::: Extracted entries :::
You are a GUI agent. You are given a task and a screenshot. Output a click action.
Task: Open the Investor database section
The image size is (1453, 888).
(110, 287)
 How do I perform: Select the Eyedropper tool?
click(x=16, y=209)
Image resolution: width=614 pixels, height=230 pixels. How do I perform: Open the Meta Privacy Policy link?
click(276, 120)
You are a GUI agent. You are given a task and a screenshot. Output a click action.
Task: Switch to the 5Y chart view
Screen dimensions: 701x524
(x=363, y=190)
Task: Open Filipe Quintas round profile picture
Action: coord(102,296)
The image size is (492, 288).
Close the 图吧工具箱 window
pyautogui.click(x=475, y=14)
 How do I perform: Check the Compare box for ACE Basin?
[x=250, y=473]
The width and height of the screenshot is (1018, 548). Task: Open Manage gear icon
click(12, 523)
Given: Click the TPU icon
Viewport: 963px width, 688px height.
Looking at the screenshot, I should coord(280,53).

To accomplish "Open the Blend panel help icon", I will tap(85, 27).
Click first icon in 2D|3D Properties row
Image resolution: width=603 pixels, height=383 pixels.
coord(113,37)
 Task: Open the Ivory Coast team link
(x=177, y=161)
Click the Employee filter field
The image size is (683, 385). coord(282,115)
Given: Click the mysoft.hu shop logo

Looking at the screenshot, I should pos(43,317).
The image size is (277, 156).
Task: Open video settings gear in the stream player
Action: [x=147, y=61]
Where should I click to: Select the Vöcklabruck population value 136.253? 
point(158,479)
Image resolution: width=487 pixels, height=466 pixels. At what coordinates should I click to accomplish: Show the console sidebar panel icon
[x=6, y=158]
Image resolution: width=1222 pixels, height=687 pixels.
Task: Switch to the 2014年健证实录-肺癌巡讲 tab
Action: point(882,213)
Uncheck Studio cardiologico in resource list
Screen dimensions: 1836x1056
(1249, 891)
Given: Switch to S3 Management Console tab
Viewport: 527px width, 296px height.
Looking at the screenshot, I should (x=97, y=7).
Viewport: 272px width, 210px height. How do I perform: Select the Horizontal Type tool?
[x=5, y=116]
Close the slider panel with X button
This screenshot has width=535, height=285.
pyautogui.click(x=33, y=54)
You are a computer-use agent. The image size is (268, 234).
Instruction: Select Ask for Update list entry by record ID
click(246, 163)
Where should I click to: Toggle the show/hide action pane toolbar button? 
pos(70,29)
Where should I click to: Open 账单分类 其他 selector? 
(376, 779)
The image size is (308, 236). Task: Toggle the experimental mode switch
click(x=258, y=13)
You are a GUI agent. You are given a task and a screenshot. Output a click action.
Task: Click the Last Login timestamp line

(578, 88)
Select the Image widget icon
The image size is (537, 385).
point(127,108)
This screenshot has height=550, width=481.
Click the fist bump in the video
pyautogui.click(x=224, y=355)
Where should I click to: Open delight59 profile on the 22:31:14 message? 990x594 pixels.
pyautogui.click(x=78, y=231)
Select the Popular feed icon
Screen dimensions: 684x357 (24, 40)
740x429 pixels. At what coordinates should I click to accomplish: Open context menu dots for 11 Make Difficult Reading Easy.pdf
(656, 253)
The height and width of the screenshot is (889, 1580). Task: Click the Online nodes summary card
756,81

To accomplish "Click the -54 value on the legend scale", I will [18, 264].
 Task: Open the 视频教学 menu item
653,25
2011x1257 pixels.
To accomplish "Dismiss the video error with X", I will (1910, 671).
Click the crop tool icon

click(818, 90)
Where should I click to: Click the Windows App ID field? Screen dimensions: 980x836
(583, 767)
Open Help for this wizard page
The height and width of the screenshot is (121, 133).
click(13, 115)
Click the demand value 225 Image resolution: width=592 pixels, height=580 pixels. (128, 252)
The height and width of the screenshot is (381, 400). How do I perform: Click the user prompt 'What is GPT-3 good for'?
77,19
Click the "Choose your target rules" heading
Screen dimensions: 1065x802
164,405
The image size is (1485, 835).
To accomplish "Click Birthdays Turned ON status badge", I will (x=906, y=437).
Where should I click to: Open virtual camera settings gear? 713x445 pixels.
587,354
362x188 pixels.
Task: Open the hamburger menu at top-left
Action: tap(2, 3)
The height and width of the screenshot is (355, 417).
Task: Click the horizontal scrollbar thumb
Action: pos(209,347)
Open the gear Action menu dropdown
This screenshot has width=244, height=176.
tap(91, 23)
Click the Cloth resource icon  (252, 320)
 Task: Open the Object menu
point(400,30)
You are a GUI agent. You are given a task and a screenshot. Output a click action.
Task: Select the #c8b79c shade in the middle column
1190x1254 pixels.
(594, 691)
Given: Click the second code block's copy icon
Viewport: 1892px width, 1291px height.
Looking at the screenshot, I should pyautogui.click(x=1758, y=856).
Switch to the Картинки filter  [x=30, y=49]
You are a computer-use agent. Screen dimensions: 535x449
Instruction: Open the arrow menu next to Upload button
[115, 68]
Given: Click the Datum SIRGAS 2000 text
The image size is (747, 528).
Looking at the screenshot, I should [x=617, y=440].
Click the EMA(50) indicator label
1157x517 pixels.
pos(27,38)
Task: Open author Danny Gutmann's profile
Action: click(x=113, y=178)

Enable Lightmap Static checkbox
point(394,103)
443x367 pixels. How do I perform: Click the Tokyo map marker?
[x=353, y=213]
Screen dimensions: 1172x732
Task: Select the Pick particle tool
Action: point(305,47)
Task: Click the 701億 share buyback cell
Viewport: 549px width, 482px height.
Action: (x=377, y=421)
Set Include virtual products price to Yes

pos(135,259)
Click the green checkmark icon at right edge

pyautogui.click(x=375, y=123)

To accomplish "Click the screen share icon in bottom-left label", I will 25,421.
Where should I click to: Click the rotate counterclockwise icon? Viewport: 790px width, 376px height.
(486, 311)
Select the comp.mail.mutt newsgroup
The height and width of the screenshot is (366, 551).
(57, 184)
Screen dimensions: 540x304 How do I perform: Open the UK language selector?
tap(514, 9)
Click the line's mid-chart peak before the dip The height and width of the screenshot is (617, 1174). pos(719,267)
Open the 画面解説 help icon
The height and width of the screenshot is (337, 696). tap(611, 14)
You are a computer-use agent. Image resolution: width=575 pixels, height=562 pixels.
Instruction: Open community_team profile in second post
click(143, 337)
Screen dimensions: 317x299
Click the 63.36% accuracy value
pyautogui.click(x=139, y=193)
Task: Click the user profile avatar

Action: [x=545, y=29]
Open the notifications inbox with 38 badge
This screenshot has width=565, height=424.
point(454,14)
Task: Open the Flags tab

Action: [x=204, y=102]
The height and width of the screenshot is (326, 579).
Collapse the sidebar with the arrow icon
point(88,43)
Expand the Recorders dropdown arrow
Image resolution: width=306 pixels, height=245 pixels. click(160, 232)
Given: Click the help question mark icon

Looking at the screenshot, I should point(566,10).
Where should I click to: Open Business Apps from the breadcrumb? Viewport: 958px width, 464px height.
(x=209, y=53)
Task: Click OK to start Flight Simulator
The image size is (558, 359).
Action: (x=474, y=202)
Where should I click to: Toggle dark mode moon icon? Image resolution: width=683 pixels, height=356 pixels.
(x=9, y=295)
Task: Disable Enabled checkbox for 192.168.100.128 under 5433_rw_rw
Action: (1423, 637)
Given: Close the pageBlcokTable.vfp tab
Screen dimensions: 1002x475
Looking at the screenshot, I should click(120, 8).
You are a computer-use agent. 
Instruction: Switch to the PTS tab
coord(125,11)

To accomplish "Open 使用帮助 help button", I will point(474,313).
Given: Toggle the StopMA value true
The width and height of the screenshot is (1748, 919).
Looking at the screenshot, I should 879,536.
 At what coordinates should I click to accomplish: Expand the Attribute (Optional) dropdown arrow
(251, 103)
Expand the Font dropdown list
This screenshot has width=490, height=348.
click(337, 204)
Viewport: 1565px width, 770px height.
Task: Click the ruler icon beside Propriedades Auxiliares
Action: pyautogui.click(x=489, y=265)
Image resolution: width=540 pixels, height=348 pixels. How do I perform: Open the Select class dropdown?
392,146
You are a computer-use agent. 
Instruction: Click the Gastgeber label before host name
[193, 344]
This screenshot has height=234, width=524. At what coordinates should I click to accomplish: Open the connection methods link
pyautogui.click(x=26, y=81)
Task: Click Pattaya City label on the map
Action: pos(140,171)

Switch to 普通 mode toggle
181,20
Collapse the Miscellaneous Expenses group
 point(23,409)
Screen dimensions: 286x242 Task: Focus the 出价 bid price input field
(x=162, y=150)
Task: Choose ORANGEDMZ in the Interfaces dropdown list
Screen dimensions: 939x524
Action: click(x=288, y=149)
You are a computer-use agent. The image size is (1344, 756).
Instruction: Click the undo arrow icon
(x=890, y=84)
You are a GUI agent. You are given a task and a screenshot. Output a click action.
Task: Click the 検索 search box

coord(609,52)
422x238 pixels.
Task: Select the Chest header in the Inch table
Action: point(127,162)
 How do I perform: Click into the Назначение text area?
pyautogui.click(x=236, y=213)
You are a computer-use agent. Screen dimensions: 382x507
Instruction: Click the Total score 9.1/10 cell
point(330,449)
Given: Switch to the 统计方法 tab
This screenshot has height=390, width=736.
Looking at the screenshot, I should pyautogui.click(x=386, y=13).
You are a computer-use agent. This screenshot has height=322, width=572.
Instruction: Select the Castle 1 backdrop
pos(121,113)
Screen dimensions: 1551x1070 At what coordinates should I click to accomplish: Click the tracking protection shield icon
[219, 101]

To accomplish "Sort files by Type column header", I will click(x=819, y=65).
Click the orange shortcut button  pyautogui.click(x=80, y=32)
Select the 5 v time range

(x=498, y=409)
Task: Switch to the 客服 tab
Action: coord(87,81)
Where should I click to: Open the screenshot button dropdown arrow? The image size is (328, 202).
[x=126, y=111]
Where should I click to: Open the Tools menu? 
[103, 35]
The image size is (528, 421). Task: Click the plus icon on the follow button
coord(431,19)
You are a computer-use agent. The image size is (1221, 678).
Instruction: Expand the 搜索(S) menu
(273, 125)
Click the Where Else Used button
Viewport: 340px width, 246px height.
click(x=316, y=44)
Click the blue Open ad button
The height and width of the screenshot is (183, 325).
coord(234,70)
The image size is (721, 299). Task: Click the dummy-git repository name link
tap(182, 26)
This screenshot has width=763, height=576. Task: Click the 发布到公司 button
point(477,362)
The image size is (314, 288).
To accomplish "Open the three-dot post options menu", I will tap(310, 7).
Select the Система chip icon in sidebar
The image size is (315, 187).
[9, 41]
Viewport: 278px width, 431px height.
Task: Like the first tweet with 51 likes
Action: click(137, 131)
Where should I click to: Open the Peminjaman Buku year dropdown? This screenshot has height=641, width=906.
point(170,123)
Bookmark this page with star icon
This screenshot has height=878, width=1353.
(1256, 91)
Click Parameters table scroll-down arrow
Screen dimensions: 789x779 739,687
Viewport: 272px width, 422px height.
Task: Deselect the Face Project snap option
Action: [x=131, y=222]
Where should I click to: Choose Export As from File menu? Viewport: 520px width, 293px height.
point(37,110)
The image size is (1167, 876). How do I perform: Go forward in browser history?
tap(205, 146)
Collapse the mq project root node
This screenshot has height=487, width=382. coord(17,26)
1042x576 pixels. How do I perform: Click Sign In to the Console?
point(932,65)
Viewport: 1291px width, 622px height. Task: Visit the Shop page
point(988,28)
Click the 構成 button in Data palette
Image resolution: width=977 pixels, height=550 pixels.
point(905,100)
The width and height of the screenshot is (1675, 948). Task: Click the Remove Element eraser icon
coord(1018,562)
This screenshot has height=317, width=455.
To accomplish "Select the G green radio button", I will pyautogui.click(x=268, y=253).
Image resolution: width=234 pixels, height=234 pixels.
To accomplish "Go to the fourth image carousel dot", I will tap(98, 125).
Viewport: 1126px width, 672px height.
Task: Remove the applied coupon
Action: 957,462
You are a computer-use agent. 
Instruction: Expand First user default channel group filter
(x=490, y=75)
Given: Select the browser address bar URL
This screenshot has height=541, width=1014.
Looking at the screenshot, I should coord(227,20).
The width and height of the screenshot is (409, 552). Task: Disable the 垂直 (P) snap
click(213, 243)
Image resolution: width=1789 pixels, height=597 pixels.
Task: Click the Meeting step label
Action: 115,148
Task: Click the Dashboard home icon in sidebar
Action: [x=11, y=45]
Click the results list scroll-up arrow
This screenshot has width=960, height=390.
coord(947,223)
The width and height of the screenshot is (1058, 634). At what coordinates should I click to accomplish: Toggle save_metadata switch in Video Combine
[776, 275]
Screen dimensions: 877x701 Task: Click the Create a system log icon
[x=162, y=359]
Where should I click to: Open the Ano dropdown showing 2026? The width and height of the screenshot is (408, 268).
:::
__Work to do__
Can you output the lines of the data above as a JSON list of strings, one string per line with blank lines omitted, starting at the line that contains "Given: Switch to the 统计方法 tab" and stopping after the line that contains "pos(121,113)"?

__Task result__
[
  "Given: Switch to the 统计方法 tab",
  "This screenshot has height=390, width=736.",
  "Looking at the screenshot, I should pyautogui.click(x=386, y=13).",
  "You are a computer-use agent. This screenshot has height=322, width=572.",
  "Instruction: Select the Castle 1 backdrop",
  "pos(121,113)"
]